Ancak, ilk derece mahkemesince, davacı banka tarafından hatalı olarak davalıların birbirinden bağımsız kredi kartı borçlarının toplanarak birlikte icra takibine koyulması nedeni ile bilirkişi raporundaki sonuç ve hesap ifade biçimine göre, yine hatalı olarak, her bir davalı borçlu hakkında toplam asıl alacak üzerinden ayrı ayrı ve mükerrer olacak şekilde alacağa karar verilmiştir. Oysa davacıların kredi kartından kaynaklanan asıl borçları; davalı borçlu … için 10.904,32-TL değil, 5.413,46-TL tutarlıdır. Aynı şekilde davalı borçlu … için 10.904,32-TL değil, 5.603,16-TL tutarlıdır. Diğer bir söyleyişle davalı borçluların toplam borçları sırasıyla 12.650,53-TL + 12.417,74-TL değil, 5.413,46-TL ve 5.603,16-TL olmak üzere toplam 11.016,62-TL tutarlıdır. Bu haliyle tesis edilen mahkeme kararıyla davalıların borç yükünün artırıldığı görülmektedir.
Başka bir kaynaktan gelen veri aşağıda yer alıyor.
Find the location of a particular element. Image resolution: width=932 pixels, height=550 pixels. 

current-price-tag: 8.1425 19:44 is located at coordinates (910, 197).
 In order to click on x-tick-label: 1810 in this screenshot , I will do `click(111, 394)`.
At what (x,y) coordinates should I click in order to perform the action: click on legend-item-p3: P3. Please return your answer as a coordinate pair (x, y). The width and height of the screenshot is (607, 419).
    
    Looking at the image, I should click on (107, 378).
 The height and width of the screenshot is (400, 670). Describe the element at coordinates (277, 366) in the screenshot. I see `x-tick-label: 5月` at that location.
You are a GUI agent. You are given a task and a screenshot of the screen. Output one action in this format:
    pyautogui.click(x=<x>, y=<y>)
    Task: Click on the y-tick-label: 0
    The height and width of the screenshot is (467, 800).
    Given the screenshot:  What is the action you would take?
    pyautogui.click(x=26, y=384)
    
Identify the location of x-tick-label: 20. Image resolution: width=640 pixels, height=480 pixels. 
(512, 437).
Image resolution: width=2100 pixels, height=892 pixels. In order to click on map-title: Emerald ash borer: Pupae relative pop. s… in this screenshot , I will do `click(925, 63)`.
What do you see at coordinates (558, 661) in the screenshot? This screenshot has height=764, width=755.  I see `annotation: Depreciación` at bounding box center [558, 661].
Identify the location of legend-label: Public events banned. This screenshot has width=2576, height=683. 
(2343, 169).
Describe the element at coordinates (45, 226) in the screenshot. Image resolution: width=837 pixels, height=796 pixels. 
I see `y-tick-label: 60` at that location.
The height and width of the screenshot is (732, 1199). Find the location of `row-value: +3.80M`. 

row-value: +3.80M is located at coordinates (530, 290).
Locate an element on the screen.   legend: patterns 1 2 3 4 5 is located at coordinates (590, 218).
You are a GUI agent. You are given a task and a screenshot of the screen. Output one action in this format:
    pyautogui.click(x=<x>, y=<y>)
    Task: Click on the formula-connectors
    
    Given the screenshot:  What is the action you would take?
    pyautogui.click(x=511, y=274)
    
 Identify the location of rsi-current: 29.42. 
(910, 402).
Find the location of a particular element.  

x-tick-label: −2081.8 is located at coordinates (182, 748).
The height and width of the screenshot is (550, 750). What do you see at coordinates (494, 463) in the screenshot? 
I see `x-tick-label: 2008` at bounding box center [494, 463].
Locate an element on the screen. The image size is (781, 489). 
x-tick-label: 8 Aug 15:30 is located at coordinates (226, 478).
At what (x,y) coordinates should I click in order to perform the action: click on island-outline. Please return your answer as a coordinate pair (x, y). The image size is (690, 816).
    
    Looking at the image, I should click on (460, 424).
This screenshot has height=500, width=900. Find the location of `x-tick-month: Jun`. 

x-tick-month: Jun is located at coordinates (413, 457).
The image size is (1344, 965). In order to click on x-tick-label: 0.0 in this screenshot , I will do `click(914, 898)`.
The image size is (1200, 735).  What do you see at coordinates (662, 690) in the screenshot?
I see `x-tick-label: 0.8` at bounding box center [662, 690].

Yukarıda açıklanan nedenlerle ilk derece mahkemesince; davalı borçlular hakkındaki davalı borçlular hakkındaki kredi kartı borcunun icra takip değerleri ayrı ayrı hesaplanarak, bu hesaplamaya göre tarafların alacak ve borçlarına ilişkin bir hüküm kurulması gerekirken, yazılı olduğu şekilde hatalı değerlendirmeye dayalı olarak davanın kısmen kabulüne karar verilmesi yasa ve usule aykırı olup isabetsiz bulunmuştur.
Dava dosyası kapsamı, mevcut kanıt durumu ve HMK’nın 355. maddesi gereğince, istinaf dilekçesinde belirtilen sebeplerle sınırlı olarak yapılan inceleme ile yukarıda açıklanan nedenlerle davalıların istinaf taleplerinin kabulüne karar verilmiştir.
HÜKÜM :
Gerekçesi ve ayrıntıları yukarıda açıklandığı üzere;
1-Davalıların istinaf taleplerinin KABULÜNE,
2-Ankara 9. Asliye … Mahkemesi’nin 15/10/2020 tarih ve 2019/496 Esas – 2020/555 Karar sayılı ilamının KALDIRILMASINA,
3-Dava dosyasının yeniden yargılama yapılmak üzere mahkemesine iadesine,
4-Davalı …’den alınan 216,04-TL istinaf harcının talep halinde iade edilmesine,
5-Davalı … tarafından yapılan toplam 45,50-TL istinaf yargılama giderlerinin davacıdan alınarak davalıya verilmesine,
6-Davacı tarafından yapılan istinaf yargılama giderinin üzerine bırakılmasına,
7-Dairemizce verilen kararın ilk derece mahkemesince taraflara tebliğine,
Dava dosyası üzerinden yapılan inceleme sonucunda, HMK’nın 353/1-a.6 maddesi gereğince, kesin olmak üzere, 06/07/2022 tarihinde oybirliği ile karar verildi.